Svankmajer's surrealism is both social and individual, not psychological. The exploration of the subconscious world of the characters is not the point of the story; in fact, we see two of the characters hiding in a closet (a metaphor of their personal subconscious), where they find a world of deep secrets that generate their fetishes, but the camera does not go inside and we do not know why, exactly, they develop their specific compulsions. In fact, the fetish objects in the story are objectively quirky, ridiculous, and comic, made of normal things, but they become something pleasurable and erotic because of the personal wishes of each person. In a way, the personal pleasurable compulsions of the characters appear as a clumsy imitation of the human physical contact that the characters do not have but crave.
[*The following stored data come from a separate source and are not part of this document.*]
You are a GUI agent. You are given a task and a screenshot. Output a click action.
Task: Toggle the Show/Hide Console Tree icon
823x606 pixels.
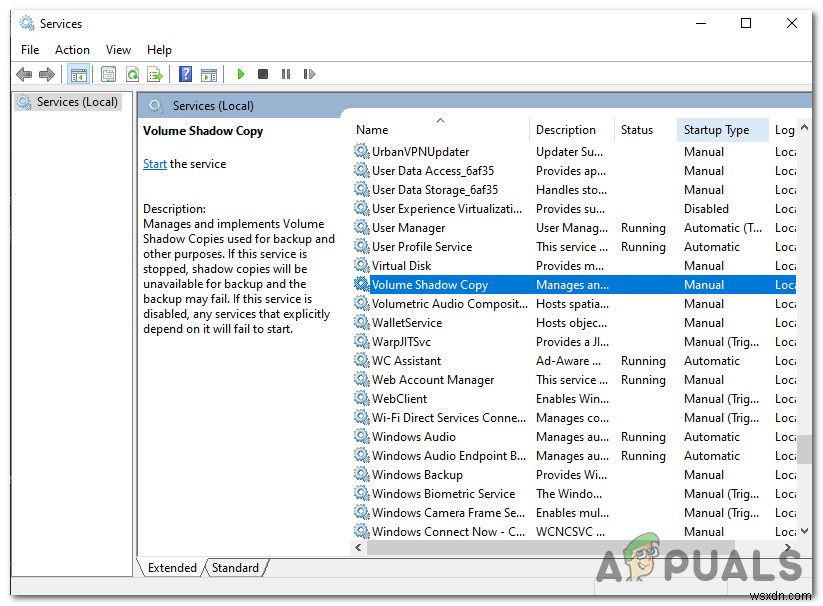tap(78, 73)
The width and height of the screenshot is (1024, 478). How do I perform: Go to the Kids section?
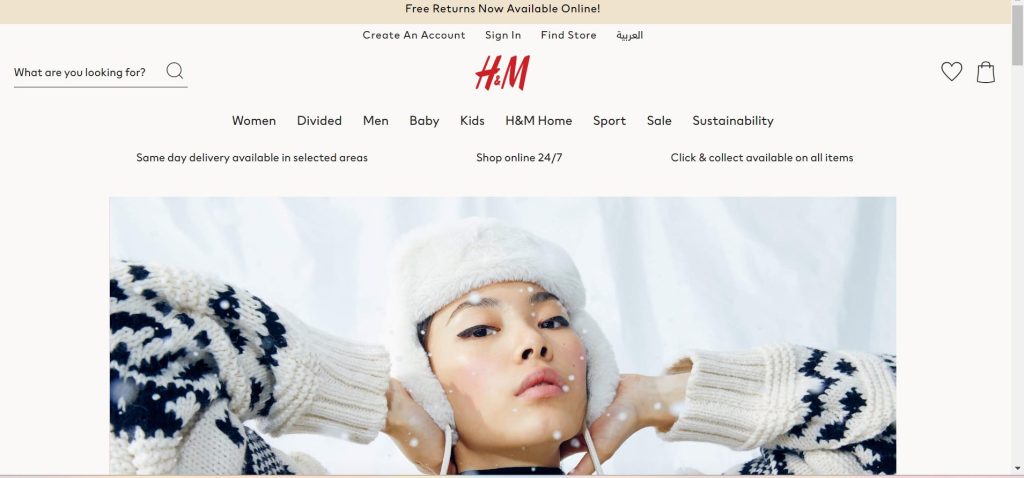472,121
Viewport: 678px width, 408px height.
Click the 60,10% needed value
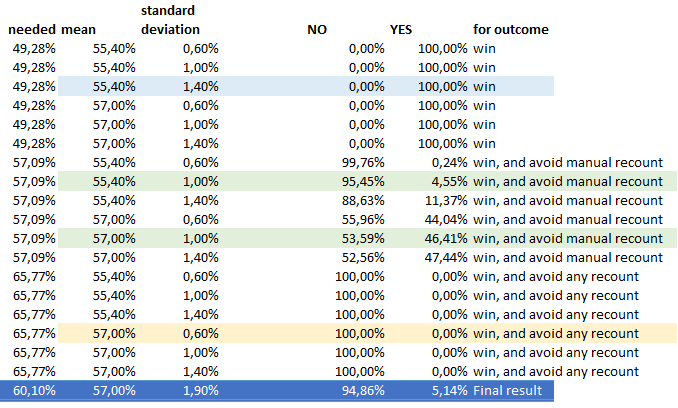34,390
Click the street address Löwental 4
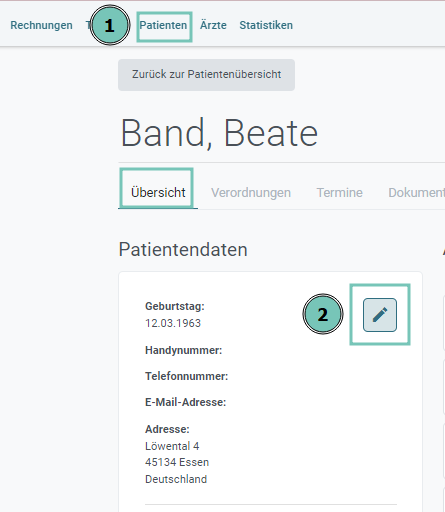Image resolution: width=445 pixels, height=512 pixels. (x=172, y=446)
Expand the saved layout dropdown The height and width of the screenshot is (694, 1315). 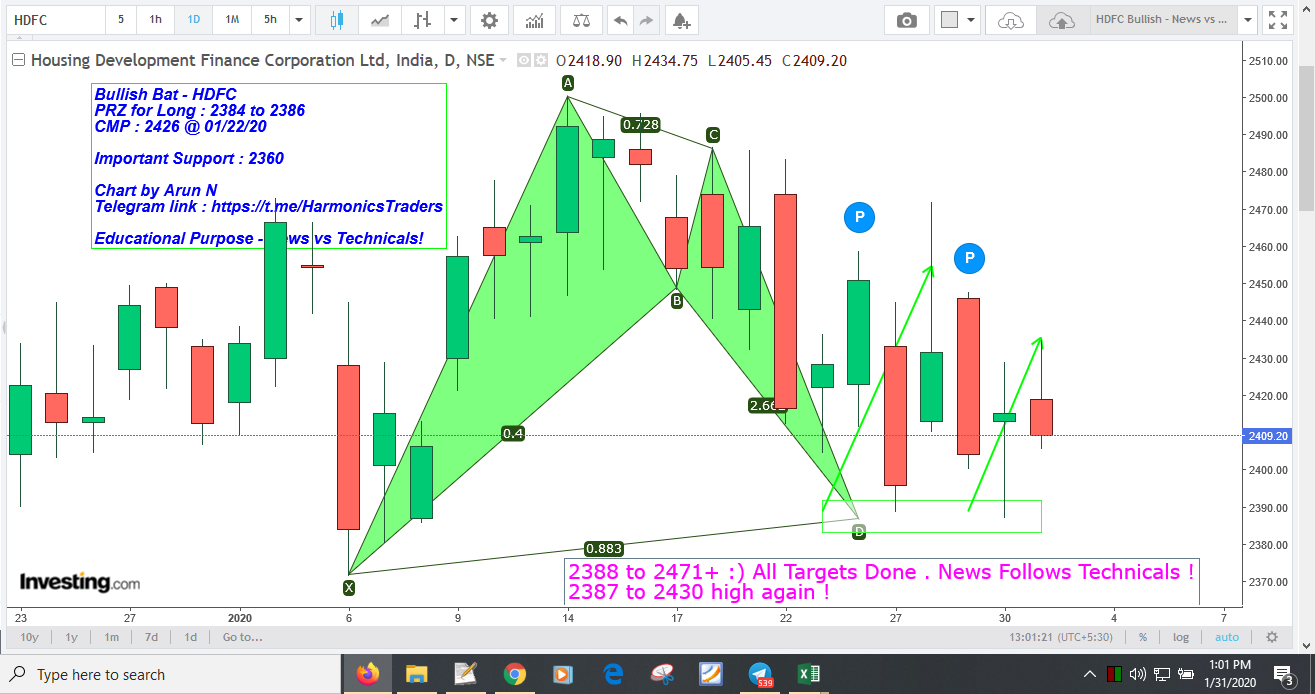click(x=1247, y=19)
There is no real human interaction between them, and invisible walls of lack of communication prevent them from relating to each other, so at least they have their little pleasures.
 

Despite the story being highly erotic at times, there is not even one sex scene in the movie, and there is limited nudity. The supposedly raunchy scenes have nothing explicitly raunchy; all it is hinted, never explicitly shown. The most brutal scenes in the movie use human-sized straw articulated puppets with facial movement, so there is a detachment and softening of them.
 

Despite its surreal oddity, the story has inner logic and organicity, and the circular interconnection of the story and of the characters makes perfect sense; in fact, the ending of the movie is the beginning of another turnaround - The beginning of of a new round of borrowed fetishes. 

All the characters are wonderfully played by all the Czech actors: Petr Meissel (as Mr. Pivoine), Gabriela Wilhelmová (as Mrs. Loubalova), Barbora Hrzánová (as the postmistress), Anna Wetlinská (as Mrs. Beltinska), Jirí Lábus (as the newsagent), and Pavel Nový (as Mr. Beltinski).

The movie will unsettle and puzzle you, confront you, visually slap you, and put a smile on your face if you have a wacky sense of humour or you are in one of those days in which you fancy anything weird.
The result is a thought-provoking film that is still daring and surprising despite its age. However, I would dare to say that you will not find it that erotic, in the traditional sense of the word.